- [WHAT YOU SHOULD DO]: Reproduce word for word the part of the soil resistance-gene passage below from "It is important" up to and including "set of samples.".

To identify ARGs in our metagenome samples, the merged and unmerged reads were mapped to a homology expansion51 of the Antibiotic Resistance Gene Data Base (ARDB). Only hits that passed the minimum sequence identity values as listed in the ARDB for each family were taken further into account. Although newer ARG databases exist, only the ARDB presently has curated family inclusion thresholds that directly allow application to our topsoil dataset: as soil microbial diversity is so large, unlike for gut datasets, high-fidelity gene catalogue construction will not be possible until many more samples are available. Therefore, direct mapping of reads to the gene family databases becomes necessary for our analysis, in turn necessitating ARG inclusion thresholds that are well-defined for single reads, not merely for full-length genes. Thus, the cut-offs curated by ResFams52 or CARD53, for example, are inappropriate, as they are defined in the length-dependent bit-score space. The ARDB cut-offs, however, are defined as sequence identities and thus in principle are applicable to sequences shorter than full length. Because of these technical limitations, we used a soil-gene catalogue to determine CARD-based ARG abundance matrices (see ‘Gene catalogue construction’).

It is important to note that measurements of functional genes, including ARGs, represent relative proportions of different gene families, because the absolute amount of DNA differs among samples. This necessitates the use of statistical tests that do not assume absolute measurements, and centres analysis of this type on comparisons across the set of samples.

- [GIVEN MATERIAL]:
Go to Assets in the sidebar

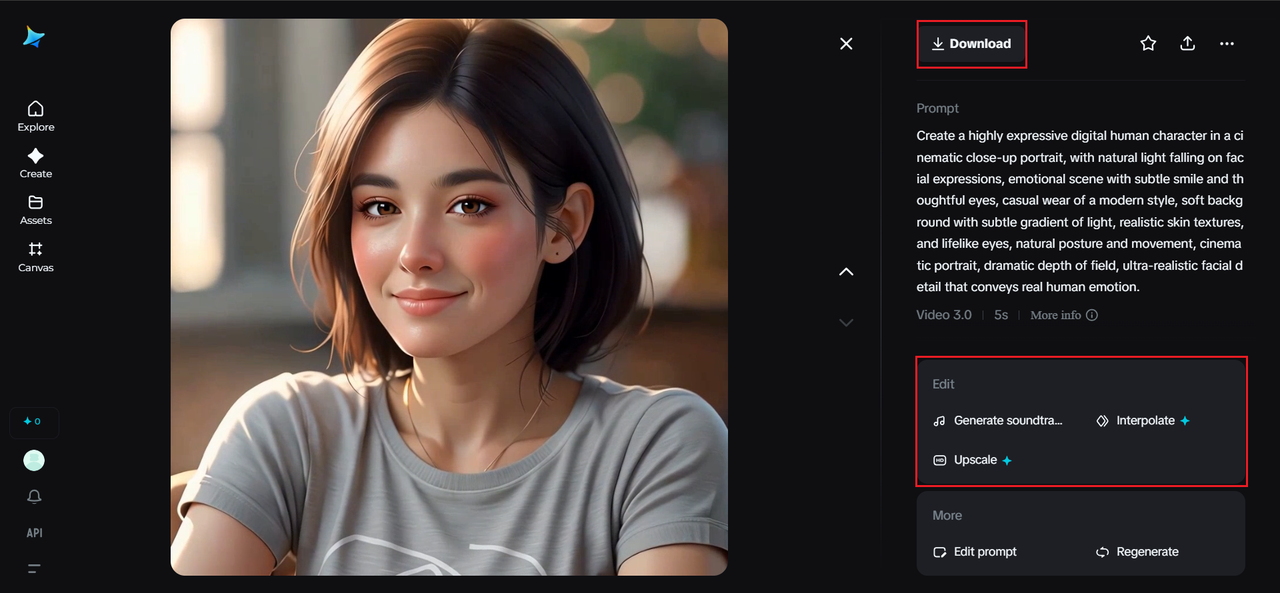tap(35, 209)
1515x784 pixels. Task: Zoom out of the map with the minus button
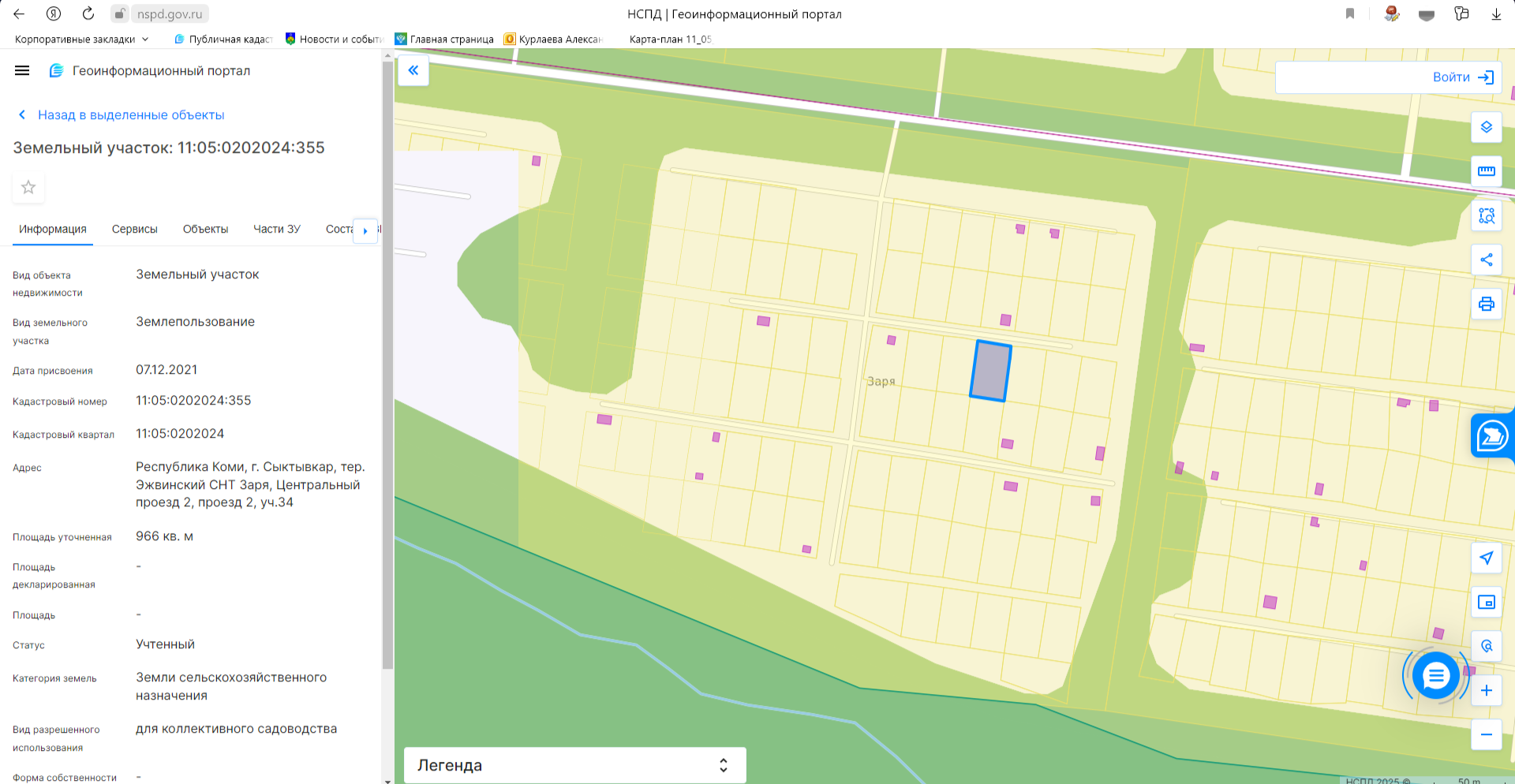coord(1486,734)
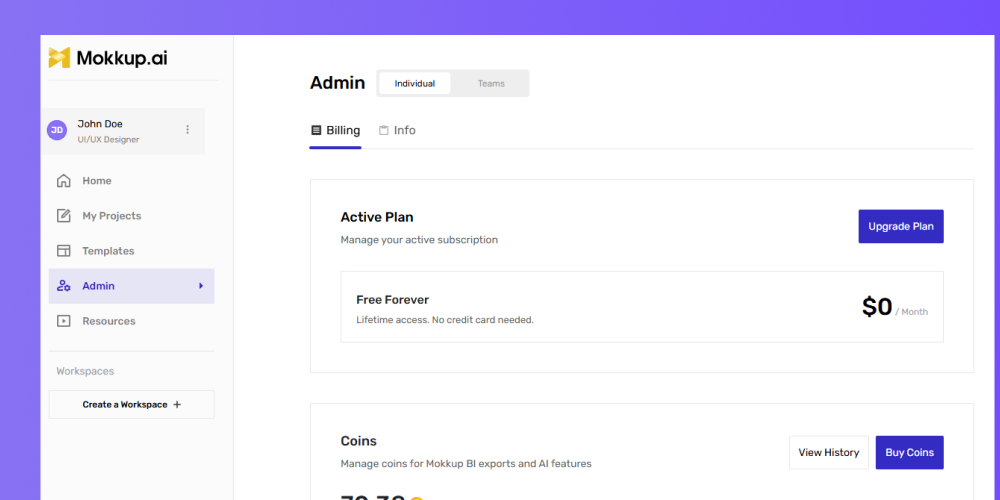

- [OUTPUT OF THE TASK]:
It is important to note that measurements of functional genes, including ARGs, represent relative proportions of different gene families, because the absolute amount of DNA differs among samples. This necessitates the use of statistical tests that do not assume absolute measurements, and centres analysis of this type on comparisons across the set of samples.